REQUIRED WORK
Replace "legend swatch" with "legend marker" in the records from the line with "The height and" up to and including the line with "click(683, 596)", leaving everything else unchanged and omitting the pictures from your answer.

PROVIDED INFORMATION
____________
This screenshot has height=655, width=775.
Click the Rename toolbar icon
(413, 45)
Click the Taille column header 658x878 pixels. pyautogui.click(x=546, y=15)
____________
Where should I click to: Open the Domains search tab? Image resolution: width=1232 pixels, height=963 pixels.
____________
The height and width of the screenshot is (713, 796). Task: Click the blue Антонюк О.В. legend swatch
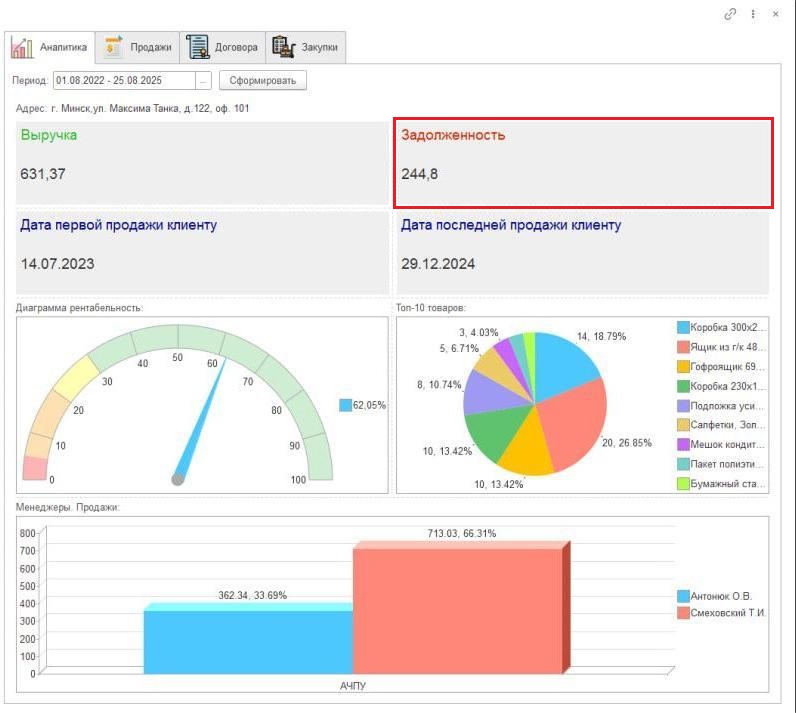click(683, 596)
____________
CORRECT RESULT
The height and width of the screenshot is (713, 796). Task: Click the blue Антонюк О.В. legend marker
click(683, 596)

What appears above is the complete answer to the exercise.